3. Walsh uses ‘complainant’ instead of ‘victim’.

Two things to note. First, the CrimeLine legal summary tagged above uses ‘complainant’ and this is after the conviction has been made. Legal professionals are using this term during the appeal process. And given that the case is once again under review for a potential miscarriage of justice, I think it’s legitimate to use the term ‘complainant’, for it recognises that the actual commission of a crime is once again under consideration.

Second, Walsh’s position is that the jury’s decision was unsafe and hence no crime has been committed. It would be odd for him to use the term ‘victim’ in the article when the definition of a victim is ‘someone against whom a crime has been committed’, the very thing he argues is untrue.

4. Walsh tries to paint Evans as the victim by drawing attention to things such as (a) how many goals he scored prior to being convicted, (b) what he did whilst in prison, (c) the testimonies of his closest friends and family, (d) how Sheffield United wanted to take him back but fans kicked up a fuss. All aim to cast Evans in a rosy light.

Is it wrong for Walsh to do this? The aim of his piece is to persuade: he wants the reader to agree with him that Evans did not in fact commit a crime. He is using this character-based information to that end.

In my view, this is just bad journalism, and is the worst part of the article. Evans’ background has absolutely zero relevance to the legal question of whether or not the woman in question consented to sex. On this issue I firmly agree with Walsh’s critics.

5. Walsh fails to mention the abuse the woman in question has suffered, abuse that has led to her having to change her name 5 times and emigrate.

This is true. Walsh’s failure to include such information (at the very least in the piece’s introduction) is a failure of empathy and humanity.

Such abuse, however, equally has no bearing on the facts of the legal case and whether or not Evans committed an act of rape. A clear-eyed view of the legal issue would overlook subsequent abuses suffered by both the ‘complainant’ and the ‘accused’.

Tim is absolutely right to say in this excellent blog piece that social conceptions of what is required for ‘rape’ are extremely ignorant and harmful. There doesn’t need to be a struggle. The perpetrator doesn’t need to be aware that what they’re doing is rape. Consent must be informed to be meaningful.

The real complexity in this case lies in the legal principle that drunken consent can still be consent.

In directing the jury, the judge said: ‘In a state of dim and drunken awareness you may, or may not, be in a condition to make choices.’

That’s to say, the degree of drunkenness matters. At one point of relatively moderate drunkenness you are considered by law as capable of giving meaningful consent.
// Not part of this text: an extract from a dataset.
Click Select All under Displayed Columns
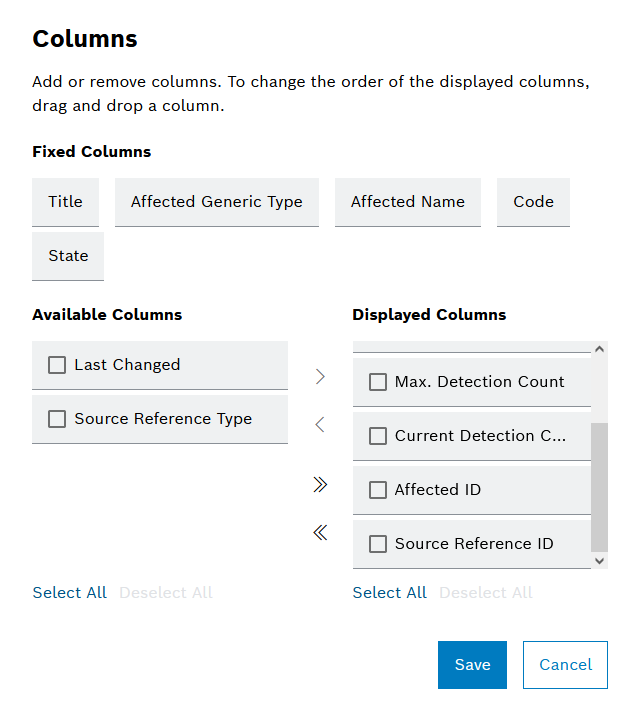Viewport: 640px width, 721px height. click(389, 593)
Beyond a certain point it’s not meaningful consent, even if you are enthusiastically saying ‘Yes’ to sex.

Given this, the judge continued:

‘So you will need to consider the evidence of the complainant’s state and decide these two questions: was she in a condition in which she was capable of making any choice one way or another? If you are sure that she was not, then she did not consent. If, on the other hand, you conclude that she chose to agree to sexual intercourse, or may have done, then you must find the defendants not guilty’ (my emphasis added).
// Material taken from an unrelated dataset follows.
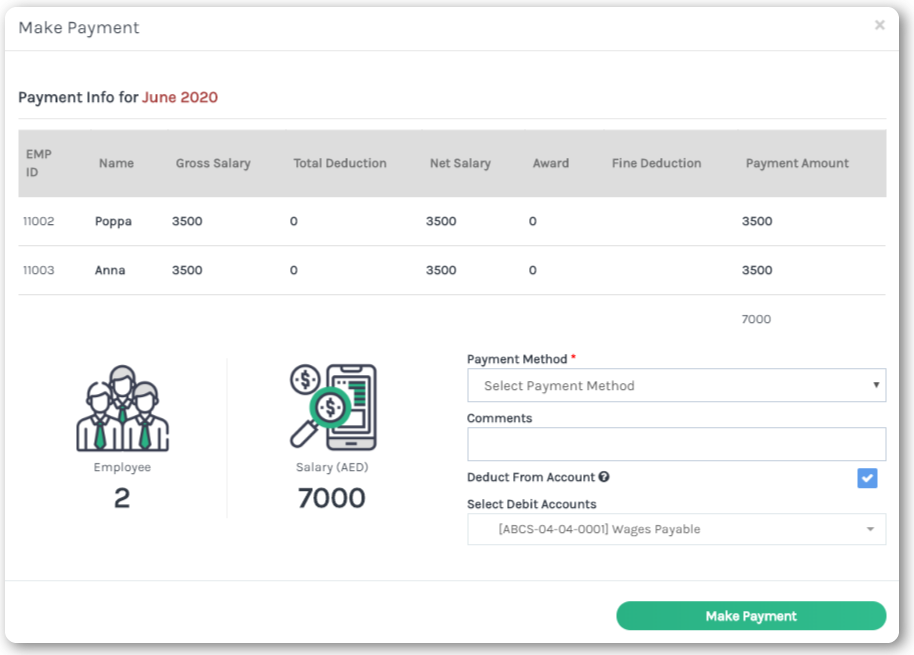This screenshot has height=655, width=914.
Task: Uncheck the Deduct From Account checkbox
Action: point(867,478)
The jury came to the conclusion that it was sure (or, it was at least true beyond reasonable doubt) that the woman in question was so drunk that her consent had become meaningless.

I think this is where the case for the potential miscarriage of justice lies. The charge of Evans’ lawyers is that, based on the evidence concerning intoxication put before the court, the jury could not have known beyond reasonable doubt that she was too drunk to provide meaningful consent.

(Pointing to the fact that the woman had no memory of the night before should not be considered sufficient to indicate that no consent was given – decision-making processes are separate from memory loss.)

It is because of all this that Evans’ conviction may well get overturned and Walsh may end up looking vindicated. If the conviction is overturned, I will understand why. It’s just depressingly difficult to gather sufficient evidence to accurately prosecute a rape case, whether or not a rape occurred.